Marta Fuentes, his companion until her premature death in , was certainly familiar with all his writings and Frank valued her opinion. From the mids onwards Frank was concerned with the historical processes of capital accumulation, first in Latin America and later in other regions, principally Asia, which he always placed within the global context.
He was one of the main founders of world system theory together with Immanuel Wallerstein, Samir Amin and Giovanni Arrighi. Indeed Frank can be considered as the world system theorist par excellence given his many writings on world accumulation.
His viewpoint on the possibility of autonomous develop- ment in the South changed correspondingly. Thus he reflected many years later that: The importance of the central theme of the world economy and of its interdependence. What has changed is my belief, which was largely implicit in the idea of dependence, that a state of independence, or at least non-dependence, could be achieved through de-linking from the world economy through concerted political actions in the Third World countries or regions.
On this last issue, I suppose I have changed the most, especially since the coup in Chile. Experience has shown it to be extremely difficult, if not impossible, for voluntarist political action to de-link particular countries from world economy. While at Amsterdam he was invited on more than one occasion to give a seminar at the Institute of Social Studies in The Hague. By his views on the new social movements had become more appreciative, although he still pointed out their limitations. I want to be practical.
To be practical we should look to see where the action is. Where is the action today? There is a vast activity among these social move- ments, which someone has compared to termites.
Each has no power on its own, but an army of termites is often able to completely eat through the essential structure of a building 3. For some of his writings on world capital accumulation, see Frank , , , and What is notable about these social movements is that very few of them.
Instead of capturing state power, they seek to carve out for their members a different kind of social existence within the possibilities that are offered to them. Many of these social movements are more defensive than offensive.
His canvas was indeed the whole world and his analysis was long-term, going back as far as if not earlier. In ReOrient, Frank — in typical Frankian fashion — turns the Eurocentric view of the world economy on its head by arguing that Asia was at the centre of the world economy centuries before the industrial revolution and the rise of the West, thereby challenging the views of Marx, Weber, Polanyi, Rostow, Braudel and Wallerstein, among others.
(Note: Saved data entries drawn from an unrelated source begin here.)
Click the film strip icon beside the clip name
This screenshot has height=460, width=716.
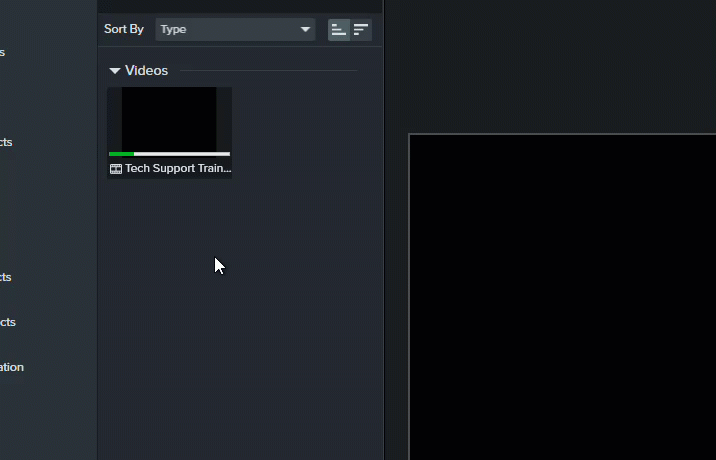coord(116,169)
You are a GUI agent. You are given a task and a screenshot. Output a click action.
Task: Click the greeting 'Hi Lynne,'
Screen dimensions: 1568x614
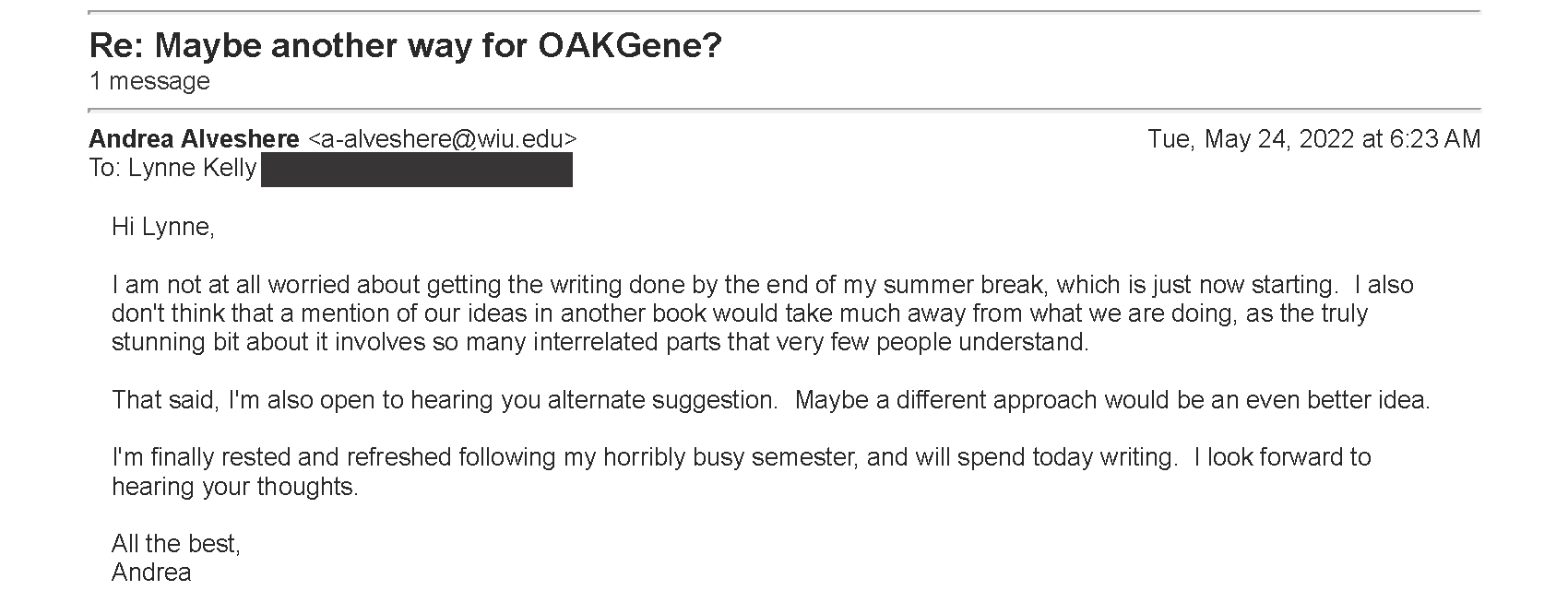163,227
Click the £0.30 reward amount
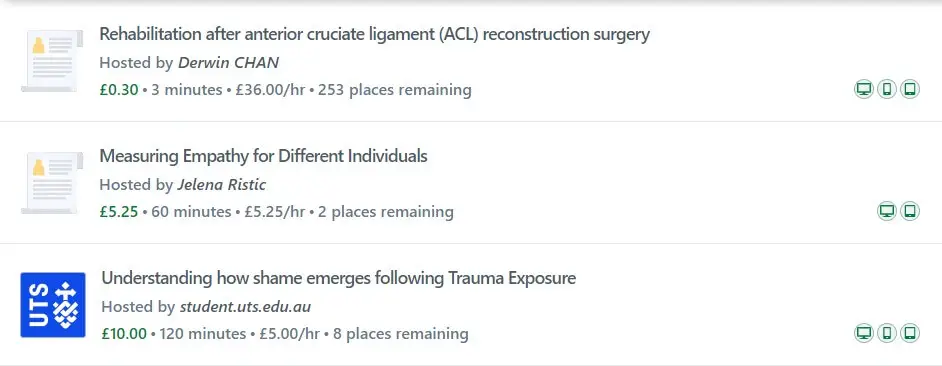 tap(119, 90)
Needless to say, ReOrient, like his first book and the rest of his work, sparked many con- troversies among Marxists, non-Marxists and anti-Marxists.Frank's undergraduate studies were at Swarthmore College. By embracing the world system theory and adopting the global system as the unit of analysis, Frank avoided such a pitfall and the associated internal—external determination problematique. After World War II, increasing numbers of companies started to produce manufactured goods in the LDCs, taking advantage of cheap labour, relaxed health and safety laws and low taxes.
At the forefront of this type of exploitation are the multinational companies MNCs. For Frank, development and under-development are two sides of a world process by which the First World developed at the expense of the LDCs. Furthermore, in Capital Vol.